The researches claimed a carbon tax would provide incentives to increase energy efficiency and resource productivity.

“This could afford UK producers a competitive advantage in the long term, in a world where fossil fuel prices could rise and carbon reduction policies are likely to become more widespread and ambitious”, the paper said.

Times are a-changin

The researchers found that only a small number of industries – including the oil refinement, coal, iron and cement sectors – are likely to face production cost increases that put them under pressure from competition abroad. These industries account for 2% of UK GDP.

The researchers recognised that new policies must be created to protect these energy-intensive industries.

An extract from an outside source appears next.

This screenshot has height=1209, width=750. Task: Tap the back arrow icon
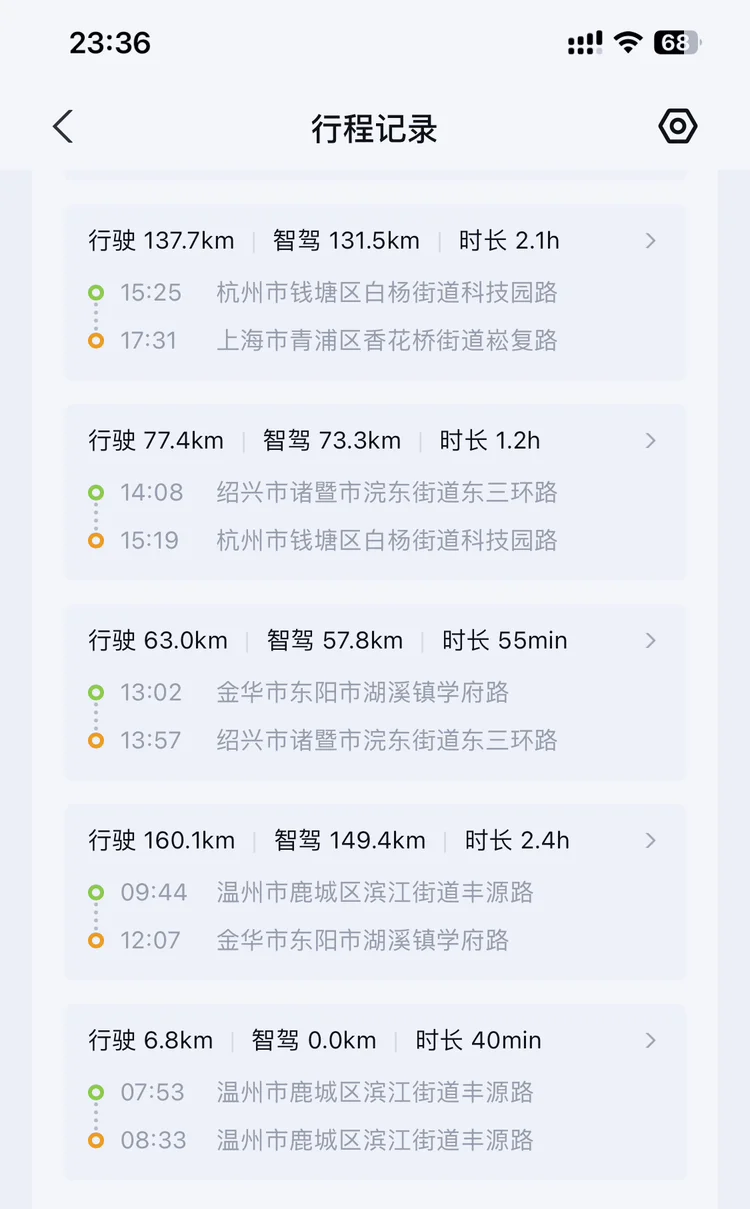pyautogui.click(x=63, y=127)

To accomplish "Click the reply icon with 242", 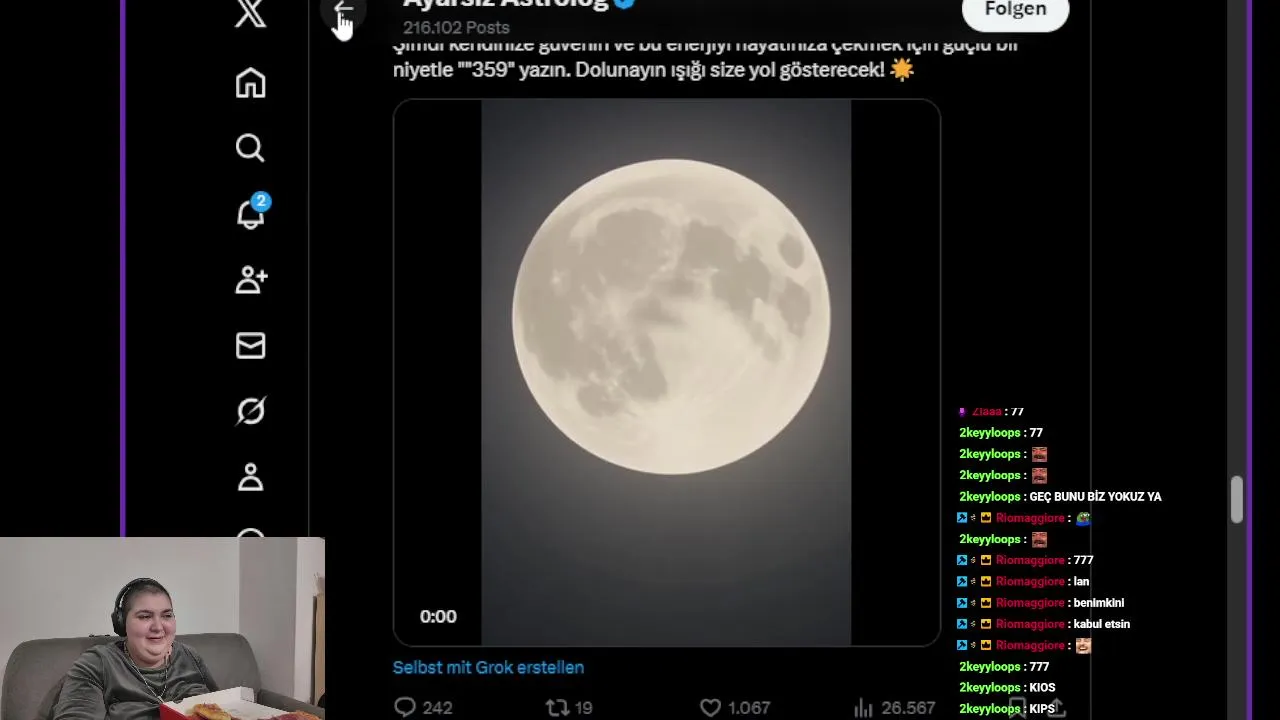I will click(423, 707).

They wrote: “The correct policy response is not to resist this change but to identify vulnerable sectors and buffer labour market participants against its sharpest effects. Countries and firms that resist enduring change and innovation may not be acting in their long-term interests.”

Elon Musk went on record in December saying the widespread introduction of a carbon price could halve the time it takes the world to transition to clean energy.

He is joined in his support of a carbon price by broad coalition of organisations, including BP, Mars, Statoil, the New Climate Economy, Angela Merkel, Francis Hollande, the World Bank and Ikea.